Hello… I’m the new editor of the January ‘19 issue. To be honest, taking over this tremendous responsibility, there were many times when I felt like a headless chicken – with no clue at all what am I supposed to do as an editor. And, what do I talk about in the Editor’s Note? Do people really ever read the Editor’s Note? Guiltily, I don’t.
Thankfully, the first issue of Tongue-in-Cheek 2019 is out! And, Happy New Year to all! I wish that 2019 will be a great year to all of us speechies in Singapore. Together with the support from you all, we will continue to thrive. We wish to reach out to each and every ST in our community and serve the ST community with our best. May 2019 really be the year we finally get to check off our “new year” resolution list.
First of all, I would like to express my sincere gratitude and appreciation to all of the authors and contributors in this issue. Without them, the January ’19 issue would not happen. Sourcing out contributors was not an easy job. My sparse social networking connection definitely did not help. Being fairly new in the profession, I only know a handful of STs & health professionals whom I met either through my workplace or at training courses. That’s why, no words can really explain how thankful I am to all of the authors. Working with them have been a great pleasure. Despite my multiple naggy email reminders for deadline submission, they were still very kind and nice to me throughout our email communication. The perks of being an editor? I guess being able to read the articles when they’re fresh from the oven. I actually enjoyed reading these articles.

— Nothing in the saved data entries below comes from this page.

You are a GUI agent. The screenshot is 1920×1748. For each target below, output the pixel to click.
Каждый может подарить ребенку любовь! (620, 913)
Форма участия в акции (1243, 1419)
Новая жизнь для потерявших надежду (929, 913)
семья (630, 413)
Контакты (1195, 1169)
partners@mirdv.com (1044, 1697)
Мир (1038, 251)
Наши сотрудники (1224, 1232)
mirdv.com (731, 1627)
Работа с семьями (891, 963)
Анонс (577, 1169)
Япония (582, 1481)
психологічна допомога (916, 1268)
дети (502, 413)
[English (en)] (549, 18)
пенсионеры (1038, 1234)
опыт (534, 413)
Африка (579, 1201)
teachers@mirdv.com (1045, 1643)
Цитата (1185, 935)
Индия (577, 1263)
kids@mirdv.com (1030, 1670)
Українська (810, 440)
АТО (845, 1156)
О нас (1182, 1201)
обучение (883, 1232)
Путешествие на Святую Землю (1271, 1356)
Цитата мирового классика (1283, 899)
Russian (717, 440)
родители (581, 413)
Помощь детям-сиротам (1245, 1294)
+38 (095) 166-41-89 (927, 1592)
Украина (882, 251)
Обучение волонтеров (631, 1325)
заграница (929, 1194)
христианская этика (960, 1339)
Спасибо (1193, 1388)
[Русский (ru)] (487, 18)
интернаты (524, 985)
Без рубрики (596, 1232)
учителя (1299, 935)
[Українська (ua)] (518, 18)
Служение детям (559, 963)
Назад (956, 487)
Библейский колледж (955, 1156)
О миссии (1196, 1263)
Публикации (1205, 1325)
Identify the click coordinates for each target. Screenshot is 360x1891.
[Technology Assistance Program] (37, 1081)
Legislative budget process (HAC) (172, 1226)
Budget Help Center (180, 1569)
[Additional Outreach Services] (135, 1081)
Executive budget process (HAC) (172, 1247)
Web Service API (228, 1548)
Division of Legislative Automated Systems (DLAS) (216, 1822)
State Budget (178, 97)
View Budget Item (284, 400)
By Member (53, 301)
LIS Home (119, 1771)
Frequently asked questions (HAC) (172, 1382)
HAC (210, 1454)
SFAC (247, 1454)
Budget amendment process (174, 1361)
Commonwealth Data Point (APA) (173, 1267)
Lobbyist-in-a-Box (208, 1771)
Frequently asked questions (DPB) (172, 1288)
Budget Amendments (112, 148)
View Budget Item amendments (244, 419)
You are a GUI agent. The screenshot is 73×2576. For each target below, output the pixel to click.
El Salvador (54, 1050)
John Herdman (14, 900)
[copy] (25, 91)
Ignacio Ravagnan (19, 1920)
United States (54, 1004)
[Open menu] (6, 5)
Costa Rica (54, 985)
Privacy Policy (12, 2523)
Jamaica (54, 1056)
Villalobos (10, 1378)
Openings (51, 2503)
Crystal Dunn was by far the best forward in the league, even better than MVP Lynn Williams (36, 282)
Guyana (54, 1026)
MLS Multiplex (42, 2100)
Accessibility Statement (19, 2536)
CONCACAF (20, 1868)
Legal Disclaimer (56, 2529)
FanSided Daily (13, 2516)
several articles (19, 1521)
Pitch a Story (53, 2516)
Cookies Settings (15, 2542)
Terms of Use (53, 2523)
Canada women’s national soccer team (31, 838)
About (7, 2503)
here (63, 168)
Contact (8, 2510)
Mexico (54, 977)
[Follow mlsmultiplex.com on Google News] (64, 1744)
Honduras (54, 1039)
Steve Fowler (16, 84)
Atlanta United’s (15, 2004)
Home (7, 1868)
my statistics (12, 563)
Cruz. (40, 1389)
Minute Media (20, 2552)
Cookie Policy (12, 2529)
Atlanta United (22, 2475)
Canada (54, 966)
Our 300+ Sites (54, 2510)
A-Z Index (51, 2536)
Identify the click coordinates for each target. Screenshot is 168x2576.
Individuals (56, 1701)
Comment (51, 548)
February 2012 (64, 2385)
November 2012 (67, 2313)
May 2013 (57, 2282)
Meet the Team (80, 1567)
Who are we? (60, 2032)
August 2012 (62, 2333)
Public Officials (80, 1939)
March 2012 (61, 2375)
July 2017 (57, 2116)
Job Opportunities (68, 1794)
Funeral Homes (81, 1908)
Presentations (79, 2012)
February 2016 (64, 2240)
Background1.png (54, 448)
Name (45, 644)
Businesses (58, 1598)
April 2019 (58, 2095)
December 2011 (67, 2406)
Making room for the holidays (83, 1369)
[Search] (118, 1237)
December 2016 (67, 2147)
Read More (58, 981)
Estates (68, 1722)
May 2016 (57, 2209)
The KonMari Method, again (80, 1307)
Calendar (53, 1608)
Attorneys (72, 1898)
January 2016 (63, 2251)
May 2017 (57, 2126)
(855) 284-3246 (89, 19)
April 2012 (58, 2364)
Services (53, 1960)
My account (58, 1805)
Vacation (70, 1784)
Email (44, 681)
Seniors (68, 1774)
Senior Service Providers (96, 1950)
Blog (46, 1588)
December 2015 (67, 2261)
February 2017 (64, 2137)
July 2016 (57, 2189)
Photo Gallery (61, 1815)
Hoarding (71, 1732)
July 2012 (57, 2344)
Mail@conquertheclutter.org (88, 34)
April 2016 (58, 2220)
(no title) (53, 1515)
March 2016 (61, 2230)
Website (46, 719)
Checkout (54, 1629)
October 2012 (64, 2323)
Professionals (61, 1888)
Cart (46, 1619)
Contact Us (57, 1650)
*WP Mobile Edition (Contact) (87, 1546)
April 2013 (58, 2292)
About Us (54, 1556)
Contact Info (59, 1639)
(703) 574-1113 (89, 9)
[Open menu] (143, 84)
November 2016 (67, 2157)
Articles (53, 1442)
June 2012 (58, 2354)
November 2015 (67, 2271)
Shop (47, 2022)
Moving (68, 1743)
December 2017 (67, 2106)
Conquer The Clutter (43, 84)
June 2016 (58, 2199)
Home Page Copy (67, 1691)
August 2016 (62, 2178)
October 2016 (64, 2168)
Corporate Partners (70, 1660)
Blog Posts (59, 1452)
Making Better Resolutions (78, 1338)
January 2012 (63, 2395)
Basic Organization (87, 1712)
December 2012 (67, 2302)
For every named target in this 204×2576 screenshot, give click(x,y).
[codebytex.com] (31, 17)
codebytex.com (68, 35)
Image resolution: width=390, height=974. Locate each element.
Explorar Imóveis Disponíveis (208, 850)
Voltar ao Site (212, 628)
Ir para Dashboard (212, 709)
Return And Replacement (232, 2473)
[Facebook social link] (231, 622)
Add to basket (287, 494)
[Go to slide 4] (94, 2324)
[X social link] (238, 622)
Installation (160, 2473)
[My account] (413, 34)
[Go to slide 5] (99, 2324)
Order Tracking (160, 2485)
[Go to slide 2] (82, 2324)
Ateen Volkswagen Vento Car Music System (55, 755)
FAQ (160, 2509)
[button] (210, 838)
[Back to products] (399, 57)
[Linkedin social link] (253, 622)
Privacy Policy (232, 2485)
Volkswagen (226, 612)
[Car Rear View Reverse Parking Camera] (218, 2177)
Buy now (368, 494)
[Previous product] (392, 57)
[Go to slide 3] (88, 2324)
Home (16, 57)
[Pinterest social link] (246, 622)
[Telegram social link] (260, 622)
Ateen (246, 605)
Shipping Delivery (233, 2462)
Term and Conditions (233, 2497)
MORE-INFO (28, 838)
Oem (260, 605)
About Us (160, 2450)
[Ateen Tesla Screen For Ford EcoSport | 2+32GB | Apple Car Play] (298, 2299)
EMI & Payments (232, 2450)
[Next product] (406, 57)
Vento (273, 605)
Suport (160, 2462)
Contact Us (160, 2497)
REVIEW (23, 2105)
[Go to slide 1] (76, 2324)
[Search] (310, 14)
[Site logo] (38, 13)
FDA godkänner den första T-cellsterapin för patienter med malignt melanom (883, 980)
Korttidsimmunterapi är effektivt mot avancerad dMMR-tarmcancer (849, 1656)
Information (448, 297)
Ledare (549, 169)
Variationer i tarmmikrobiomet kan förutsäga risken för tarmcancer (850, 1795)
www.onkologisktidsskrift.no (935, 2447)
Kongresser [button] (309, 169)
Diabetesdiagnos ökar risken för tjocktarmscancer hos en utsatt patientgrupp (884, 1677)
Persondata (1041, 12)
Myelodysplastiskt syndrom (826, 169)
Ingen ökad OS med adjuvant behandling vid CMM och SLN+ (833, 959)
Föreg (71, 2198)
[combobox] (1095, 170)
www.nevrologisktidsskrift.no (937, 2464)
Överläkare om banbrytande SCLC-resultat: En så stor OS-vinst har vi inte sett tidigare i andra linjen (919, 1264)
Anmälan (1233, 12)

To open this issue, we have our President’s message from Angeline Tan, a Senior SLT working in a hospital. Angeline shares with us her reflection and highlights of 2018 for SALTS. Then, we have 3 featured articles covering the topics of music, voice and SLT. Aaron Lim, the director and a vocal trainer of a music school, shares with us his personal experience and reflection of the Estill® Voice Training. What about music? Claire Bolton, a fellow SLT from Australia, tells us about her journey exploring the music therapy field and how she uses music to support her clients in communication rehabilitation. Our final featured article is a light and joyful read as we find out how our fellow SLTs in a hospital took on a Thickened Fluid Challenge and the 101 excuses some of them gave to get out of the challenge. Next up in the issue for research bites, we have Dr Valerie Lim, a well-known SLT in the area of stuttering, share on her current ongoing research about normal dysfluencies in our typically developing children of Singapore. The Social Service Institute (SSI) introduces its new online portal, GatherHere, which is like a corporate spin off from Facebook. They describe in their article how this portal will help professionals from the social service sector get together to share ideas and collaborate. On the topic of getting together, one of our SIGs (Special Interest Group), Social Communication SIG, updates us on their activity of the year and future events. Finally, we also had the opportunity to do a fun and light interview with Evelyn Khoo, a fellow SLT and to get to know a typical day of her work life.